11.07.1996
Follow that car
Car, a touring production from the Cholmondeleys. Performed outdoors at sites around the UK until August 25
The Cholmondeleys (pronounced chumlees) are an all-female modern dance company based in London. They are currently touring the country with their production Car. I saw then perform it last week at the Hackney Festival.
The performance consists of three 15-minute pieces - all utilising a brand new car as means of arrival and departure and most interestingly as the main site of the dance. The strength of the work came from this struggle between a stationary car, invaded, surrounded and explored by the six dancers, relishing the chance of controlling this all powerful machine. There is an incantatory feeling about the way they whirl in and out of the car - as if they had mastered the car’s function and were in the process of evolving it into something else. But although the vehicle is still, it never seems tamed - almost by dint of all the dancers’ movement the car gains a strength - a state of impenetrability, resistant to change and ready to pounce. It is the car’s icon status, its mix of myth and ubiquity that fascinated J.G Ballard in ‘Crash’ and ‘The Atrocity Exhibition’. Like him the Cholmondeleys use the car as a stage of history, suggesting future dystopia, political assassinations, media image and sexual object - and also like him they are unable to get the car out of their system: they are obsessed by it. It delivers them and removes them from their space - they perform when and where it stops.

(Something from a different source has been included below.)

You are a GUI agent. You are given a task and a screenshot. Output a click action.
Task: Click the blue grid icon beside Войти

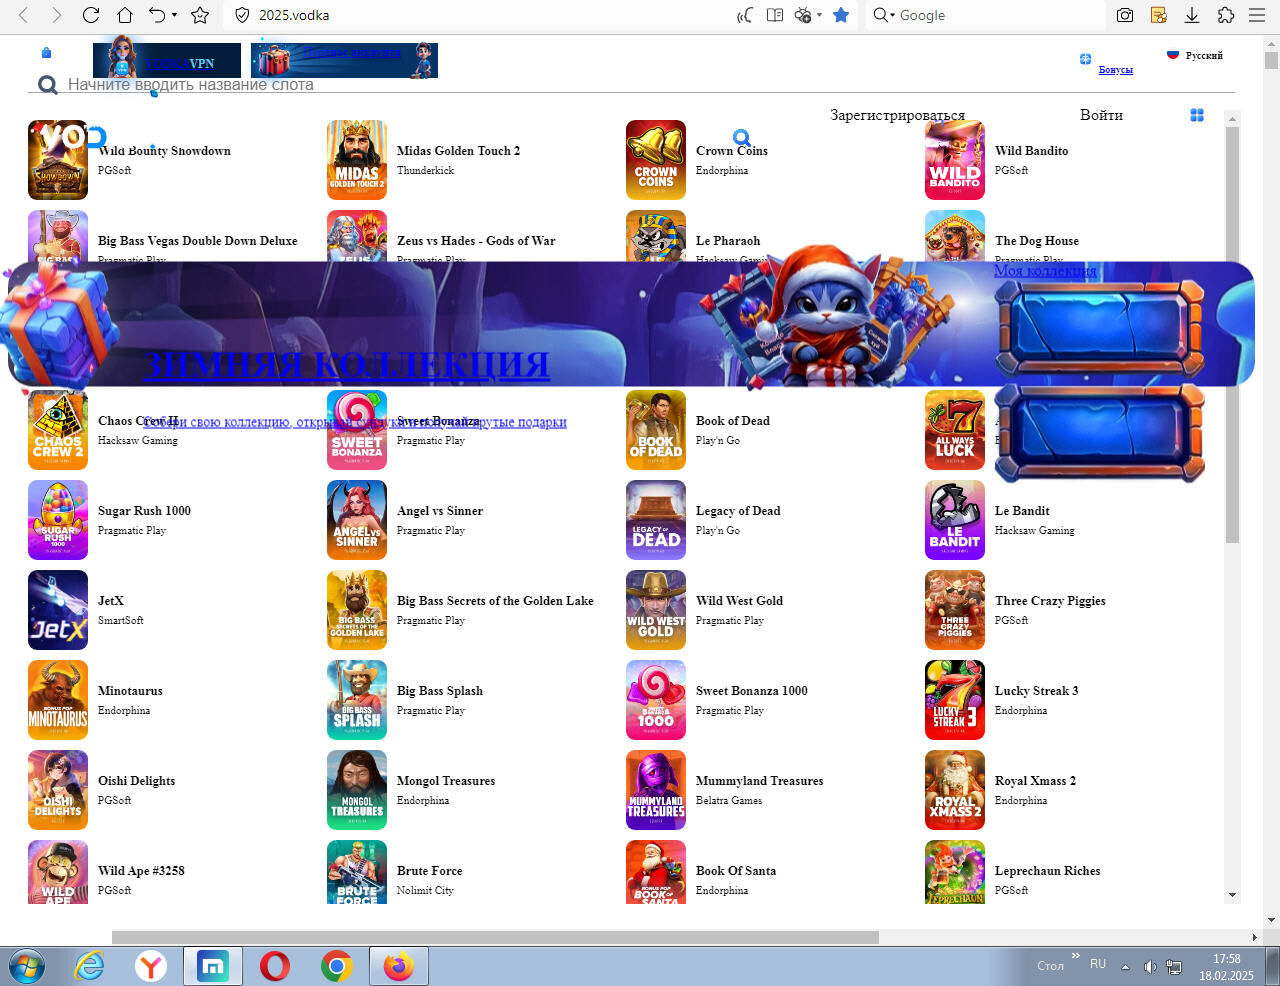[1197, 115]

The piece is disturbingly public, having whispers of agit-prop, but more resembling an actors’ troupe appearing at festival time on a wagon. But today the means of transport is not converted into a stage set by the performers. It insists on being itself - make of it what you will. The absence of human transformative power has trapped the characters in time, reducing interaction to gesture and keeping humans like cars - copies of each other.
The Cholmondeleys are on to something provocative and malign. It is the decision to reconvene their space in public and struggle openly against all our alienation that gives this piece its power and beauty.